Trade & Export Controls: The Company is subject to U.S. federal and foreign laws governing international business practices, including the Foreign Corrupt Practices Act (FCPA) and the U.K. Bribery Act, which prohibit improper payments to government officials. It is also subject to trade control regulations and trade sanctions laws that restrict the movement of goods and services to certain countries or persons.

Legal Proceedings:

• PNT2003 Patent Infringement: On January 26, 2024, the Company was sued by Advanced Accelerator Applications USA, Inc. and Advanced Accelerator Applications SA (Novartis entities) for patent infringement in response to its ANDA filing for PNT2003. A trial was conducted in December 2025, and the Company is awaiting the court's decision. This litigation could result in a stay of up to 30 months on FDA approval for PNT2003.
• Other Patent Litigation: On February 23, 2024, the Company filed a patent infringement lawsuit against a healthcare-related imaging software developer, which is ongoing.
• Securities Class Action: On September 9, 2025, a putative securities class action (Margolis v. Lantheus Holdings, Inc., et al.) was initiated, consolidated with a related action (Indiana Pub. Ret. Sys. v. Lantheus Holdings, Inc., et al.), alleging materially false or misleading statements. An amended complaint is due by March 13, 2026.
• Shareholder Derivative Action: On December 17, 2025, a shareholder derivative action (Lelchuk v. Heino et al.) was filed, repeating allegations from the securities class action.

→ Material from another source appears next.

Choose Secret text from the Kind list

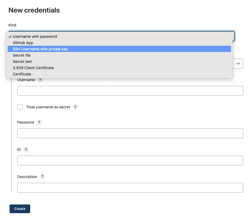22,62
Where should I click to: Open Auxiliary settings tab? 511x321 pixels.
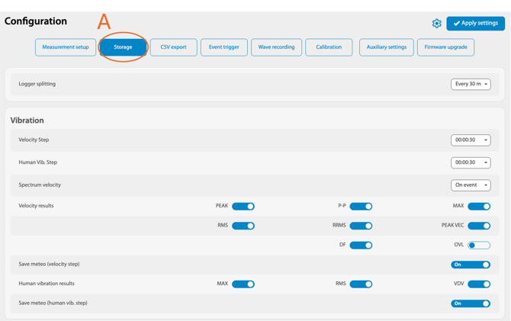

Tax Strategy & Considerations

Tax Profile:

• Effective Tax Rate: The Company's effective tax rate was 25.6% in 2025, 27.5% in 2024, and 20.5% in 2023. The 2025 rate differs from the U.S. statutory rate of 21% primarily due to state income taxes, partially offset by tax credits.
• Tax Reform Impact: The One Big Beautiful Bill Act (OBBBA), signed into law on July 4, 2025, introduced significant U.S. tax law changes, including the permanent extension of certain Tax Cuts and Jobs Act provisions and modifications to the international tax framework. These provisions did not have a material impact on the Company's effective income tax rate for 2025.
• Net Operating Loss Carryforwards: As of December 31, 2025, the Company had U.S. federal income tax loss carryforwards of $281.4 million ($108.2 million expiring between 2029 and 2037, $173.2 million indefinite), foreign net operating losses of $76.3 million ($3.9 million expiring between 2032 and 2035, $72.4 million indefinite), and state income tax loss carryforwards of $9.2 million (tax-effected, majority expiring between 2032 and 2045).
• Unrecognized Tax Benefits: As of December 31, 2025, the Company had $29.6 million in unrecognized tax benefits, including interest and penalties, primarily related to tax uncertainties from the Life Molecular Imaging Limited acquisition.

Insurance & Risk Transfer

Risk Management Framework:

• Insurance Coverage: The Company maintains product liability insurance coverage with policy limits considered customary and adequate for pharmaceutical companies in the diagnostic medical imaging industry.
• Risk Transfer Mechanisms: The Company provides a $30.3 million surety bond to the Massachusetts Department of Public Health as financial assurance for the decommissioning and decontamination costs of its North Billerica, Massachusetts facility.